- **WHAT THIS TASK INVOLVES**: Reproduce the items verbatim, starting at the line that contains "Screenshot is 375x720." and ending at the line that contains "Мне есть 18 лет (317, 472)", with both of those lines included.

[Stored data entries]
==*==
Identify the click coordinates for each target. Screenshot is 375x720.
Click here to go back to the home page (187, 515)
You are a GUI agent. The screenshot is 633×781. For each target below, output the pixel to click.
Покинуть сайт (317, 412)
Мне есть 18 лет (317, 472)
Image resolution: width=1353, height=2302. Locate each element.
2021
==*==
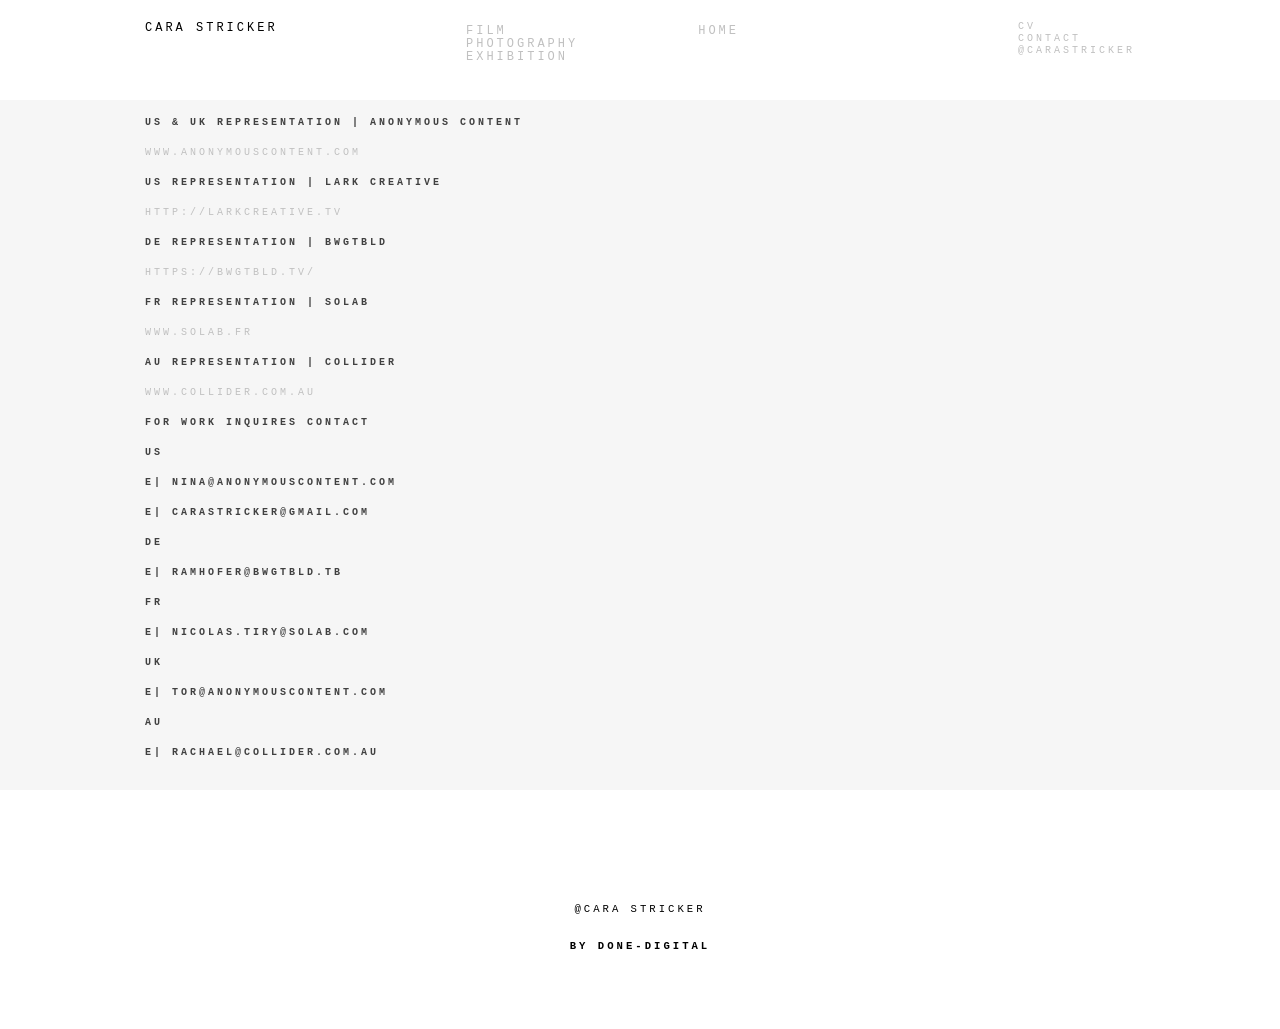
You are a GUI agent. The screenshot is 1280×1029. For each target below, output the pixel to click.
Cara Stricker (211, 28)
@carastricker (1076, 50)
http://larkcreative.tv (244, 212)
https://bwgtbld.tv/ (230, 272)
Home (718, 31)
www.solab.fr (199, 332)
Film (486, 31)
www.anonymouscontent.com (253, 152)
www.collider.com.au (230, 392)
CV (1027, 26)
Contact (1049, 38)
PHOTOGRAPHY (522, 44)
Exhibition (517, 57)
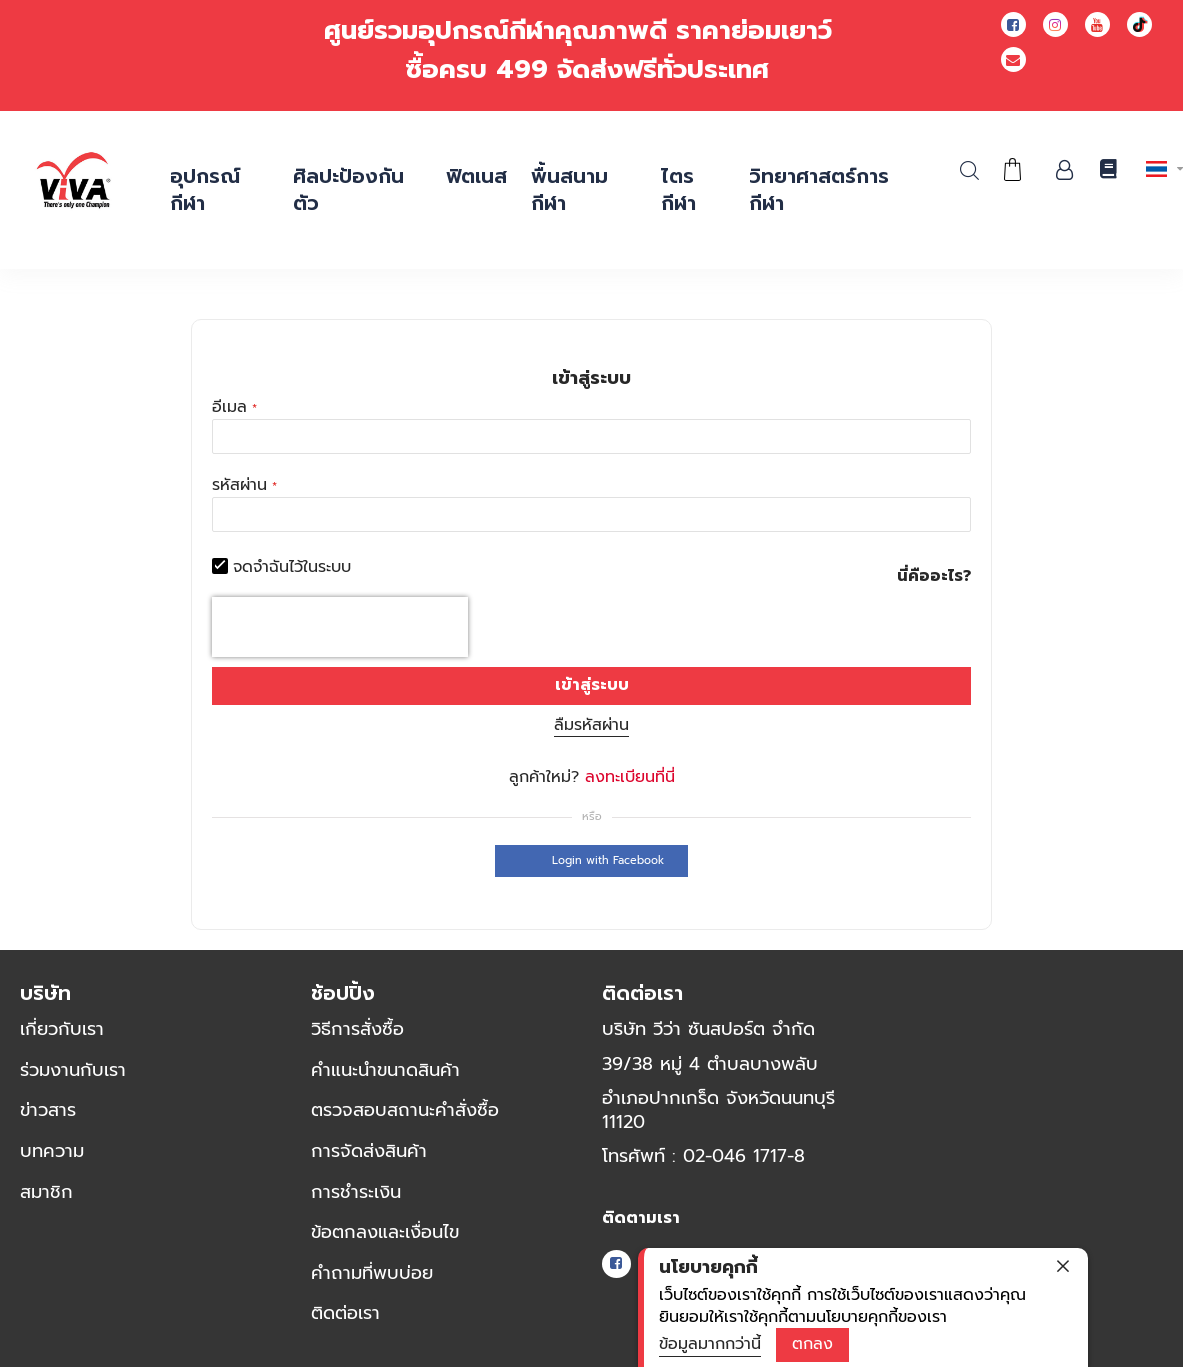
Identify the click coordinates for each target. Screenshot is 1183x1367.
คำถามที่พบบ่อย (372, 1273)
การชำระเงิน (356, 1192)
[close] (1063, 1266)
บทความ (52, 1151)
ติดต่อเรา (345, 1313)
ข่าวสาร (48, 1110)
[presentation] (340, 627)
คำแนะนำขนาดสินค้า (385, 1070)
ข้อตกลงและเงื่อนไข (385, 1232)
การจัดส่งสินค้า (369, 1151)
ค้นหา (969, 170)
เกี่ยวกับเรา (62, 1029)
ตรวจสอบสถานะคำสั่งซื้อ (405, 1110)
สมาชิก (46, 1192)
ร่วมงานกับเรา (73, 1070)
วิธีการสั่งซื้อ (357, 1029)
==*==
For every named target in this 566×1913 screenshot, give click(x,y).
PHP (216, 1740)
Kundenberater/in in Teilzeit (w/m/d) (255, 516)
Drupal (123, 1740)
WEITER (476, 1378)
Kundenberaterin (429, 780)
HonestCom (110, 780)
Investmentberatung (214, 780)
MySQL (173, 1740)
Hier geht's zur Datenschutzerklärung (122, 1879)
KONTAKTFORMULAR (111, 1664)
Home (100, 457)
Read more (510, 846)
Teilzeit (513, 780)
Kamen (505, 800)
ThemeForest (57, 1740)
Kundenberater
==*==
- **TASK ANSWER**:
Identify the click coordinates for each target. Screenshot is 375x720.
Click here to go back to the home page (187, 515)
You are a GUI agent. The screenshot is 633×781. For each target below, output the pixel to click.
Покинуть сайт (317, 412)
Мне есть 18 лет (317, 472)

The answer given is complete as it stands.